Stored items
★ ★ ★ ★ ★

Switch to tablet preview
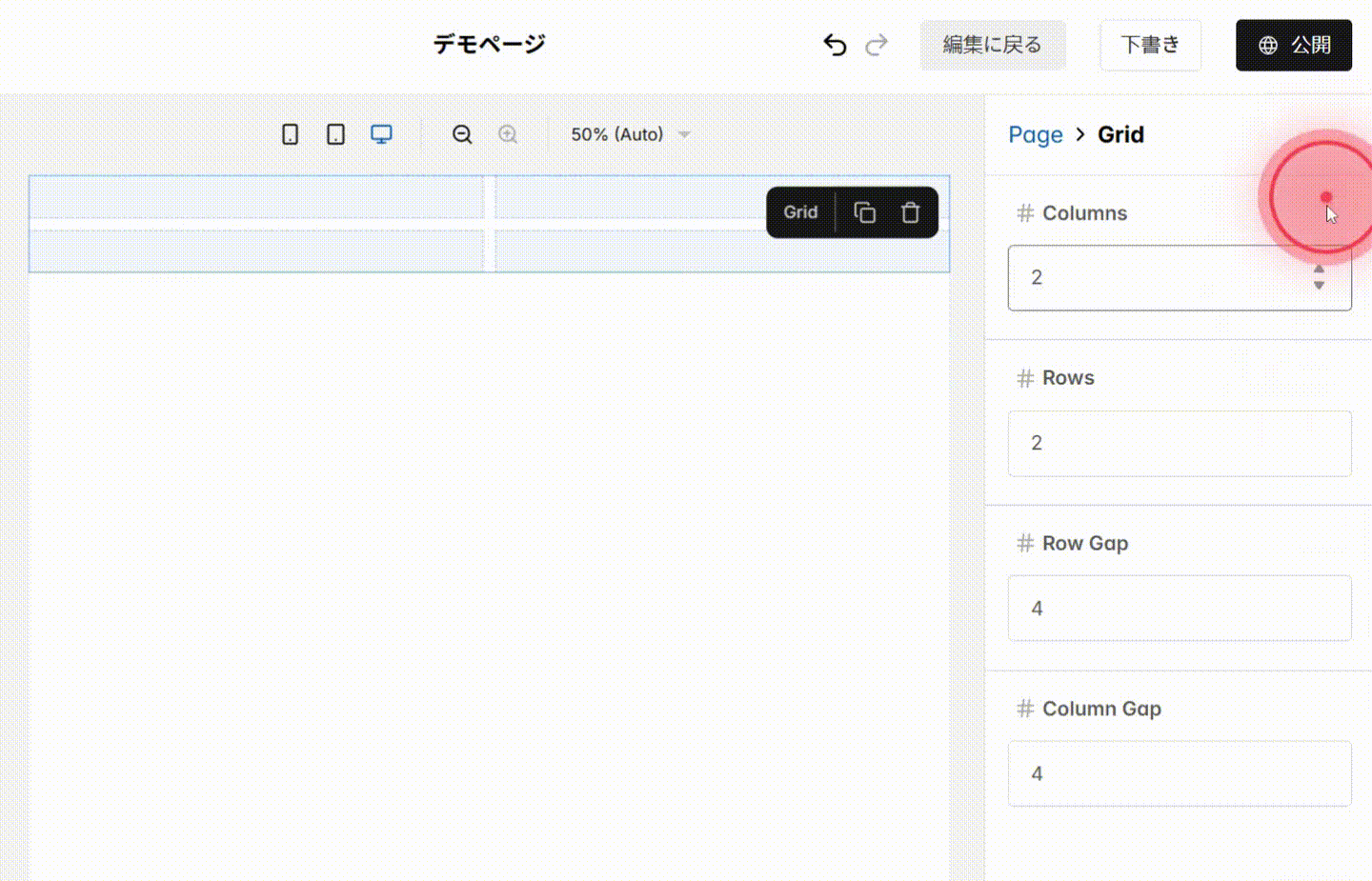 (335, 134)
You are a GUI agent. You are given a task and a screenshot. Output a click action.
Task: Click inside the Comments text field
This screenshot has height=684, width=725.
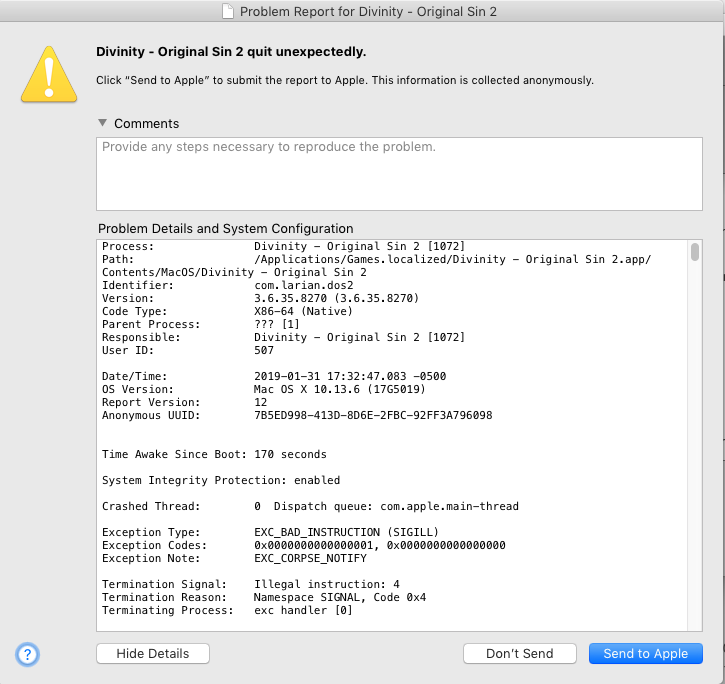pos(399,174)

★ ★ ★ ★ ★

Task objective
Would you write out all of the records exactly, omitting the pictures?

Exercise result
Switch to tablet preview
 (335, 134)
You are a GUI agent. You are given a task and a screenshot. Output a click action.
Task: Click inside the Comments text field
This screenshot has height=684, width=725.
pos(399,174)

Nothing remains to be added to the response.